◆ Estratto selezionato
──────────────────────────────

La Francia rappresenta quasi la metà di tutte le importazioni spagnole di ortaggi, forte di una posizione dominante su alcune categorie molto importanti, come le patate e le cipolle. Il secondo Paese – ma in forte crescita – è il Marocco e la ragione principale è da ricercare nei suoi bassi costi di produzione, soprattutto per quanto riguarda la manodopera, rispetto alla Spagna o a qualsiasi Paese europeo. Inoltre, la qualità è in costante crescita, grazie anche al know how delle aziende spagnole che si sono trasferite oltre le colonne di Ercole per produrre a costi più bassi.

Per quanto riguarda l’importazione di frutta, il quadro è leggermente diverso. Infatti, notiamo il forte incremento di quei prodotti, come le banane e la frutta esotica, che non sono coltivate in Spagna, ma che stanno conoscendo un aumento costante dei consumi a livello europeo. Non a caso, i prodotti più facili da coltivare nelle condizioni climatiche del Mediterraneo, come l’avocado, stanno riscontrando un grande interesse anche da parte dei produttori spagnoli.

──────────────────────────────

◆ Materiale estratto
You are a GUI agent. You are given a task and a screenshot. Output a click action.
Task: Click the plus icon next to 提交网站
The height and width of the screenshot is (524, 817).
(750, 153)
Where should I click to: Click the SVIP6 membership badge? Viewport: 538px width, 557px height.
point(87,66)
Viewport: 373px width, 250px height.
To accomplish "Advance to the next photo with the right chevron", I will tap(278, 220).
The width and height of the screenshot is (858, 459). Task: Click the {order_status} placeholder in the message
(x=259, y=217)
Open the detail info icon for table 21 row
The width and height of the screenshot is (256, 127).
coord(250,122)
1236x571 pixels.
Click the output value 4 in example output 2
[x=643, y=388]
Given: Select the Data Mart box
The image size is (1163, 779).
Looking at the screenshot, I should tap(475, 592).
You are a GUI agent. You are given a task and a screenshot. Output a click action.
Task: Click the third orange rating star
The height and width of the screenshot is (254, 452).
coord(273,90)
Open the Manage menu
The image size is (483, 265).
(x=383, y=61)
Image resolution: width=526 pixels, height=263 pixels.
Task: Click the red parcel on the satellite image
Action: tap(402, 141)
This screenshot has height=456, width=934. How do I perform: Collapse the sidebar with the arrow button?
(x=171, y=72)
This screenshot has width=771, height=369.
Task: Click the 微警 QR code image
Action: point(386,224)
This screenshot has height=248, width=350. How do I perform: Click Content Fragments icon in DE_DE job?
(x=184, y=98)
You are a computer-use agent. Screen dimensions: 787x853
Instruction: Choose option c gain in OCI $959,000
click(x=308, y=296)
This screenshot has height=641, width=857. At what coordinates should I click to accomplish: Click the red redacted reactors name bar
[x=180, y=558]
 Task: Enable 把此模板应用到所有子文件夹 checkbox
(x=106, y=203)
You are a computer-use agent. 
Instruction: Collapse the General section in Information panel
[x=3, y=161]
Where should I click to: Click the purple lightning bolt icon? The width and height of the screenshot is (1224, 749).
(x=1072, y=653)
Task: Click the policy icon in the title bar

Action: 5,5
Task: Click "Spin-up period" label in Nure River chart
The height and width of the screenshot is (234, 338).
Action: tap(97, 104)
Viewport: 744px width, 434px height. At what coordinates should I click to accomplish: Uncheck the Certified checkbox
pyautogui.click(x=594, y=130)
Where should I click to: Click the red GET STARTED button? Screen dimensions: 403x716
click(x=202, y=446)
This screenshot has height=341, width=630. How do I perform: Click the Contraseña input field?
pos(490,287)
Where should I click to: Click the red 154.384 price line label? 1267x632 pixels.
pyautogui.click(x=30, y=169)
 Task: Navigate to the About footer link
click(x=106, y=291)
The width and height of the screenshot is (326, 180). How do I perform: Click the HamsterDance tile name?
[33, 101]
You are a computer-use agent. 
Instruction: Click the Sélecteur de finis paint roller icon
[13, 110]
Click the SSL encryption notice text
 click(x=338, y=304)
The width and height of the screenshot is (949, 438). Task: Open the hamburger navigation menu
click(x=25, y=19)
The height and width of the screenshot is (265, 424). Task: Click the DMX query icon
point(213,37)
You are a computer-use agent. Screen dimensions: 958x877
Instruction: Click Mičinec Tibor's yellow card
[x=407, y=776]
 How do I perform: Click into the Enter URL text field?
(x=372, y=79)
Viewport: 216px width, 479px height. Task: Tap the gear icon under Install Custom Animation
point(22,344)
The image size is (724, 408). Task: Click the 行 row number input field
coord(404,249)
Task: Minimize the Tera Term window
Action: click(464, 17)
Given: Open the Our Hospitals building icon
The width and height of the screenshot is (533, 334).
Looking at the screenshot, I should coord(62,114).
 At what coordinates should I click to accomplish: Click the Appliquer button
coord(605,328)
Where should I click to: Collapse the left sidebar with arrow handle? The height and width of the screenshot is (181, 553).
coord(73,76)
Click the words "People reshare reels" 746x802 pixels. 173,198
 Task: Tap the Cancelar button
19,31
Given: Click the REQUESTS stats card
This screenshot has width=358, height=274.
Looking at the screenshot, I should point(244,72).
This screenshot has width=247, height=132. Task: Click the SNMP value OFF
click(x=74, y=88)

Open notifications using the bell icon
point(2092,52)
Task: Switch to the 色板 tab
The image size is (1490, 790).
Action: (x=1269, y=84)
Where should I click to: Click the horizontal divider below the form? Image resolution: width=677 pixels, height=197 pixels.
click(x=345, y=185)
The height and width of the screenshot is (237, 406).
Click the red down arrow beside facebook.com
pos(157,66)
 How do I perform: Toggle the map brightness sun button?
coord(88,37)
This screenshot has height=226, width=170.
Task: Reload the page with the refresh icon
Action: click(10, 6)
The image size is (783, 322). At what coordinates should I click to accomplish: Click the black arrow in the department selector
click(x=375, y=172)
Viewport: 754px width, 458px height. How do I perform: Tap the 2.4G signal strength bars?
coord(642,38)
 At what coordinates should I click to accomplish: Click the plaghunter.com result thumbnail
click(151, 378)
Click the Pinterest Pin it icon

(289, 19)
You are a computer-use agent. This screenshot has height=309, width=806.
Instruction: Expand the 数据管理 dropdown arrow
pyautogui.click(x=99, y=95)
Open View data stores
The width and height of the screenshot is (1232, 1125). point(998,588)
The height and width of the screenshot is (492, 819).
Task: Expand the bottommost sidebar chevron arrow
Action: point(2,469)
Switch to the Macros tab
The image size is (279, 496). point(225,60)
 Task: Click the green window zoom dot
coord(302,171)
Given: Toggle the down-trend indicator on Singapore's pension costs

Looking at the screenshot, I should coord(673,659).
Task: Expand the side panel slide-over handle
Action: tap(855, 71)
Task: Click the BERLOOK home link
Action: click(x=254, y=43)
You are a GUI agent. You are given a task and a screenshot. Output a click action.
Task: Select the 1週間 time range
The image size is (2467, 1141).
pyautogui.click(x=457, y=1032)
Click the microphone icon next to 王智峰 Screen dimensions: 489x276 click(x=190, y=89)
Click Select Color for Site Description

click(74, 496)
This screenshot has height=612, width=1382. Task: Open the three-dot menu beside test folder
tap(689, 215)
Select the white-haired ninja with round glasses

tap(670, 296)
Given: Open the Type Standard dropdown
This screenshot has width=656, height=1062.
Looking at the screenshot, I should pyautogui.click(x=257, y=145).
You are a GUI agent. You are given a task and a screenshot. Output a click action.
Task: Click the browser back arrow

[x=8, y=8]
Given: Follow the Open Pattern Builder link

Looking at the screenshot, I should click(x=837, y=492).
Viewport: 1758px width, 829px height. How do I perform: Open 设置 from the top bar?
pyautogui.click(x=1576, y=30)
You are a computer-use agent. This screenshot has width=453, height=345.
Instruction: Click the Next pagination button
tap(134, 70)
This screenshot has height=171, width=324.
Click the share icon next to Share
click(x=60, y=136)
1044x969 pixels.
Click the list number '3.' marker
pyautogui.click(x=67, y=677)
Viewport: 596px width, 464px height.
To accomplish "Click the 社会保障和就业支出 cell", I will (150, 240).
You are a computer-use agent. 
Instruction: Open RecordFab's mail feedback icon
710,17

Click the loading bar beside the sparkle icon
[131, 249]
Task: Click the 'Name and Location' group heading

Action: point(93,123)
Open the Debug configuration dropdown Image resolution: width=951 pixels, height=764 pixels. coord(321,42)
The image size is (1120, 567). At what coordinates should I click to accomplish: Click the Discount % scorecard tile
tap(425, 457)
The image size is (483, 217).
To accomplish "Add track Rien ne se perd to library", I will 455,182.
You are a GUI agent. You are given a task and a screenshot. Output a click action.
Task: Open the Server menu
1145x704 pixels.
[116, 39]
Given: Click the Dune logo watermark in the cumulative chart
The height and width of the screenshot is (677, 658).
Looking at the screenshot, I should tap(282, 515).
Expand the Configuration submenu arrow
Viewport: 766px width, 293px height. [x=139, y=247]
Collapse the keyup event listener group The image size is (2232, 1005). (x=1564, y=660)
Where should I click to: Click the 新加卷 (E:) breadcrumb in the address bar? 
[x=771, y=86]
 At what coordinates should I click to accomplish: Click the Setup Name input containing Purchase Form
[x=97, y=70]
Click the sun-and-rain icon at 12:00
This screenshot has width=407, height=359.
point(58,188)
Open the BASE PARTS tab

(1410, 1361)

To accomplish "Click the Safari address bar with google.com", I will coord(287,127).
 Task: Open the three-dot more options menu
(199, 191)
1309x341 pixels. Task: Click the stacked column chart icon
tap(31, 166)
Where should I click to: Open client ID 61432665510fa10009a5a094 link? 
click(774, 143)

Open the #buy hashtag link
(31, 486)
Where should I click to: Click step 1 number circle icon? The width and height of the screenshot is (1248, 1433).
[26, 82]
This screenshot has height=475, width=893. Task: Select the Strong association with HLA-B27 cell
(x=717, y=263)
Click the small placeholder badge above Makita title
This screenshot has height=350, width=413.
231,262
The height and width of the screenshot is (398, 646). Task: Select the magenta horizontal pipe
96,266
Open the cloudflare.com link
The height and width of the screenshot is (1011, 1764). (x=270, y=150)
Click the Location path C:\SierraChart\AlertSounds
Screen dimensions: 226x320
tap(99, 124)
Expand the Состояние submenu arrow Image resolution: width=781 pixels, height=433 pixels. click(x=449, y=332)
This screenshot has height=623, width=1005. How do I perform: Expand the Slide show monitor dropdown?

──────────────────────────────

◆ Dettagli esercizio
Nell'estratto sulle importazioni spagnole di ortaggi e frutta, qual è la ragione principale della crescita del Marocco come secondo Paese fornitore di ortaggi?

◆ Risposta
I suoi bassi costi di produzione, soprattutto per la manodopera, rispetto alla Spagna o a qualsiasi Paese europeo.